• [Document segment]:
>>
Feuding factions stall GOP agenda
WASHINGTON — Less than a year after Republicans won the White House and maintained control of Congress, party unity has dissolved into a vitriolic dispute among populist supporters of President Donald Trump, staunch House GOP conservatives, and more traditional Republicans.
The take-no-prisoners ferocity of this intraparty feud is hampering Republicans’ hopes to overhaul the tax code, but also threatens the survival of many GOP candidates in next year’s congressional elections.
In an interview broadcast Sept. 10 on CBS’ “60 Minutes,” former Trump adviser Steve Bannon charged that the “Republican establishment is trying to nullify the 2016 election,” prompting GOP consultant Alex Conant to reply that Bannon is “more interested in destroying the modern Republican Party than winning elections.”
Adding to this combustible mix, Rep. Jim Jordan of Urbana on Fox News Sunday criticized congressional Republican leaders for sending lawmakers home in August rather than staying in Washington to devise an increase in the federal debt ceiling that conservatives could support.
When Trump forged a deal with Democrats to raise the debt ceiling and avoid a calamitous government default, Jordan and 89 of his conservative allies dismissed pleas from senior administration officials and voted against the agreement.
Even more alarming for arch conservatives, Trump is toying with an agreement with Democrats to protect many young people brought to the United States illegally by their immigrant parents while delaying construction of his much-touted border wall with Mexico.
Some Republicans, faced with primary challenges from ardent Trump supporters, are walking away from their jobs. Seven House Republicans from safe seats are not seeking re-election, and Sen. Jeff Flake of Arizona is fending off a primary challenge from a strong Trump backer.
<<
• [Complete the following]:
[a] Translate this sentence from the article on Republican infighting into Spanish: "Some Republicans, faced with primary challenges from ardent Trump supporters, are walking away from their jobs."
[b] Reproduce the passage of the article on Republican infighting from "Feuding factions stall" up to and including "year’s congressional elections.".
[c] Carry on the article about feuding within the Republican Party, continuing from its final sentence.

• [Records from a data collection]:
>>
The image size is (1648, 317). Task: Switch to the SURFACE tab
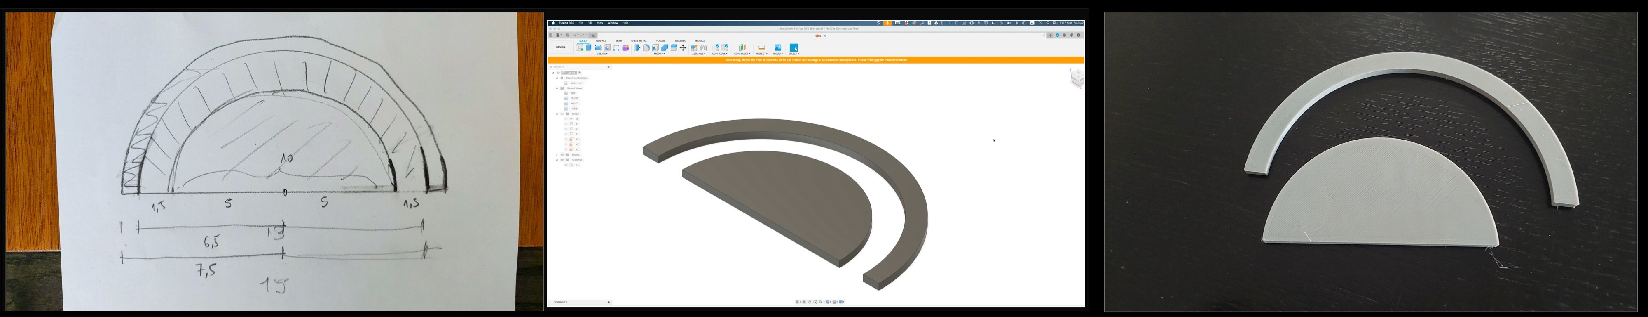pos(601,40)
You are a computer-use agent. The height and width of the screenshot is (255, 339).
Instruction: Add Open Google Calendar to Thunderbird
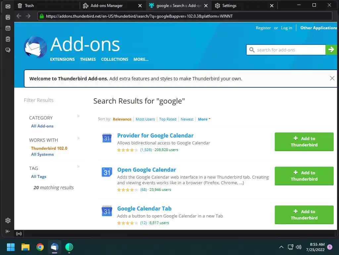(x=304, y=176)
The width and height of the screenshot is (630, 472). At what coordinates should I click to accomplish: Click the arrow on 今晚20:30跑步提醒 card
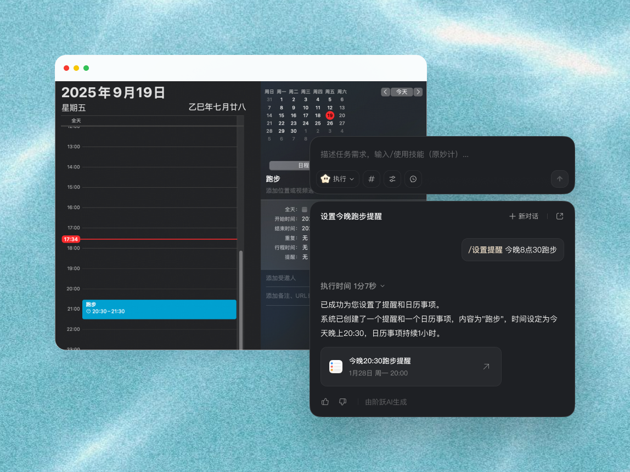(486, 367)
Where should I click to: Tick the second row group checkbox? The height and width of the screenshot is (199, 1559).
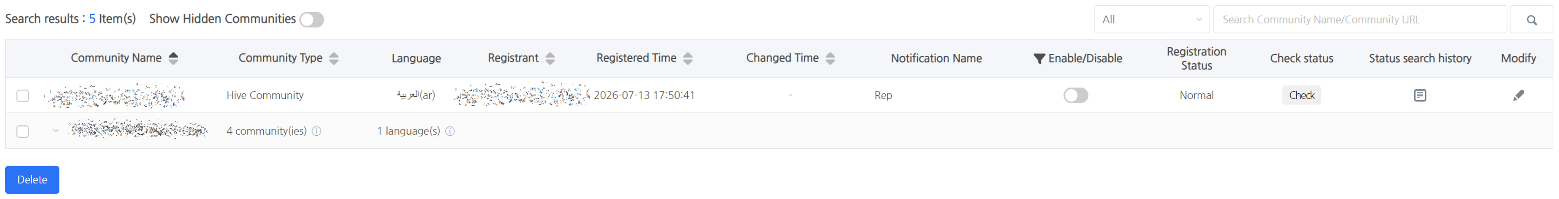[22, 132]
<<
• [Answers in order]:
[a] Algunos republicanos, enfrentados a desafíos en las primarias por parte de fervientes partidarios de Trump, están abandonando sus cargos.

[b]
Feuding factions stall GOP agenda
WASHINGTON — Less than a year after Republicans won the White House and maintained control of Congress, party unity has dissolved into a vitriolic dispute among populist supporters of President Donald Trump, staunch House GOP conservatives, and more traditional Republicans.
The take-no-prisoners ferocity of this intraparty feud is hampering Republicans’ hopes to overhaul the tax code, but also threatens the survival of many GOP candidates in next year’s congressional elections.

[c]
“There has been a pending civil war within the Republican Party that has been building since (President George W.) Bush left office,” said Jeff Sadosky, a Republican strategist in Washington. “And the only thing that held it off was a lack of unified government. Now that Republicans hold the House, Senate and the presidency, the fight looks that much more inevitable.”
The former aide to Ohio GOP Sen. Rob Portman also noted, “Both sides will be incredibly well-armed and confident they are 100 percent right, but it can’t do anything but hurt the party’s electoral prospects heading into 2018 and 2020.”
By contrast, a Republican official deeply involved in next year’s congressional elections dismissed much of the hysteria as “noise that means absolutely nothing to normal people.”
“The most important (issue) for 2018 is whether Republicans cut taxes or not,” the Republican said. “If they do, 2018 will be good. If they don’t, 2018 will be bad. If we don’t deliver and we have no results, nothing else will matter.”
The result is Republicans have splintered into a three-headed monster that resembles an old Japanese horror movie. Democratic strategist James Manley says “it’s a very toxic environment for Republicans on Capitol Hill. None of these guys trust the president.”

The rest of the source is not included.